The future of HR – apprenticeships? Time and time again I hear from HR professionals or people coming in to the industry, that they are held back by the fact they don’t have the CIPD qualification. Now for some, that means they can’t move to the next level at the current company, where they may have worked for many years, doing an excellent job. Their skills have been honed over time and augmented with various forms of CPD such a reading, networking, informal courses, YouTube … the list goes on. These are all forms of valid education.
Education isn’t just formal courses, (which can be very expensive). Education shouldn’t be just for those who can afford it.
Now this is where funded education such as Apprenticeships come in. But I feel a strong compulsion to air my unconventional views on this.
Firstly, apprenticeships are not only for the under 24 year old, it’s just that’s where the funding goes. Well why? What do we have to put an age range on it? Why 24? Who makes these rules up? How did they come to that conclusion …does anyone really understand this? I’m not sure I do.

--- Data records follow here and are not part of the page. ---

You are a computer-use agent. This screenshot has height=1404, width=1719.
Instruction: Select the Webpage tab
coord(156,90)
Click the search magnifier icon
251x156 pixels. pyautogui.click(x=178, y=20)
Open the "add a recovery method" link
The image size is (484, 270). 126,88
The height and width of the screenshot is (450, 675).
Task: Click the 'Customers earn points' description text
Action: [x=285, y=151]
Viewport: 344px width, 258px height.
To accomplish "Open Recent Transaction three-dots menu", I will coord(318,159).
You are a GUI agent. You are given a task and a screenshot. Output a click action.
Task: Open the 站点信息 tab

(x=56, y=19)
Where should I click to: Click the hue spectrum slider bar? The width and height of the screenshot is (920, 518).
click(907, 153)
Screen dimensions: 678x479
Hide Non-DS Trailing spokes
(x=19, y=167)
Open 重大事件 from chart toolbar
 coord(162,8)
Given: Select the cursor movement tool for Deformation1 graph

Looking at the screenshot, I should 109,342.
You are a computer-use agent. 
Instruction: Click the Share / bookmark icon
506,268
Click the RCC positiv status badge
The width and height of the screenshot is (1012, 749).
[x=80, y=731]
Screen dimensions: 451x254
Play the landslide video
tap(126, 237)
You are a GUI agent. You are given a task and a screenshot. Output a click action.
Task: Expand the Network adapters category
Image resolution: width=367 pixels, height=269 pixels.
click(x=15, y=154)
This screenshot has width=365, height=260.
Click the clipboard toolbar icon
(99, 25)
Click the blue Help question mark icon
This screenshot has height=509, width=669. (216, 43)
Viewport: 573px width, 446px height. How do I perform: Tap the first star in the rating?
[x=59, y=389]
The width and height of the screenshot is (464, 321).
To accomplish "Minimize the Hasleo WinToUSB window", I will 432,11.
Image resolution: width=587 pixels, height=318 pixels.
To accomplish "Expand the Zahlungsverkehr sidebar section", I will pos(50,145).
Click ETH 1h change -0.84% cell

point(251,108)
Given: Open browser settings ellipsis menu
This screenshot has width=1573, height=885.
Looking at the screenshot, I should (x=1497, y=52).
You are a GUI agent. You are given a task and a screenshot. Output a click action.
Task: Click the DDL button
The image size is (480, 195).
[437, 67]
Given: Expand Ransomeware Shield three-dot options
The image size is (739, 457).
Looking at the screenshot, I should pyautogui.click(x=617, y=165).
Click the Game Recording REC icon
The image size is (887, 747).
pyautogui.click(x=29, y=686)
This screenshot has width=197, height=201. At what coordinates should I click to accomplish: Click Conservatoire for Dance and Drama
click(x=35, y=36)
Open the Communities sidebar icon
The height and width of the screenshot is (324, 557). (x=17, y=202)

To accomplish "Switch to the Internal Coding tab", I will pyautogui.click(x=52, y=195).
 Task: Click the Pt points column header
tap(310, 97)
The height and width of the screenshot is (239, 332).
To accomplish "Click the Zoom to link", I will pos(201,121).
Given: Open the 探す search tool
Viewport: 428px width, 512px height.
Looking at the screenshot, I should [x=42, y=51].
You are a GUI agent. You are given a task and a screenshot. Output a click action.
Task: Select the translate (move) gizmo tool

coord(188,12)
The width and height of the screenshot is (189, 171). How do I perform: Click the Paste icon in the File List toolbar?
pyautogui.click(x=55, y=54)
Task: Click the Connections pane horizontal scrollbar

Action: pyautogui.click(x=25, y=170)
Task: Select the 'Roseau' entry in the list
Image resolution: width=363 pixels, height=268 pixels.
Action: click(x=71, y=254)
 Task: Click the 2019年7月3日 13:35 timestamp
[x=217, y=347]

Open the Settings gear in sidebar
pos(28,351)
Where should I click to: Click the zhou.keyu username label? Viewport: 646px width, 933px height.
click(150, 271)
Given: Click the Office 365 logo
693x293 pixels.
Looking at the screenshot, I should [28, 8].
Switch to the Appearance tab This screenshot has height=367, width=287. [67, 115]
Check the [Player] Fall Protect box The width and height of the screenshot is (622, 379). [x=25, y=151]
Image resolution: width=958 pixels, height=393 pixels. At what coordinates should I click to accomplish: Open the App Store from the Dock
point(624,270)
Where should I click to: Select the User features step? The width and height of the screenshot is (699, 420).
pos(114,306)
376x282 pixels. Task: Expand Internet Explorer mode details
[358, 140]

Another point is apprenticeships are looked upon as the poor man’s cousin of education. To be honest that’s the perception of any vocational qualification. When the kids leave school at 16 and stay on to do A levels, I hear parents congratulating their success and ask what subjects they are studying.
However, it’s a different reaction, when they say ‘yes my son is going to college and doing a Level 3 diploma’.
When did we become snobs?
Now coming back to my first point of HR qualifications, you can do a HR apprenticeship – Level 3 and a level 5.
You not only get a formal qualification, but its a measure while you are doing the job. So many HR graduates and HR professionals, who have undertaken their degree or level 5 CIPD, contact me and ask me how to run a disciplinary meeting, as they don’t have and can’t get experience, in real time. The apprenticeship gives you that experience, but like I said before, it’s seen as the poor man’s cousin, so it doesn’t hold as much weight as the CIPD.
Is it right to have the monopoly on HR education; or is it the apprenticeship schemes that need to raise their profile as a serious contender? What if I was to tell you, a level 7 HR Apprenticeship is being considered, which gives you the experience as well as a formal qualification. Too many qualifications are all about a memory test or writing essays on what some author wrote in 2001. Understanding a concept is one thing, but there’s a gaping hole between academia and the commercial working world.
What are your thoughts?
Do you always ask for CIPD qualification even when the person is very capable without it? Does one shoe really fit all? Should we have all our eggs in one basket … Personally, I think NOT!
The future of HR is it apprenticeships?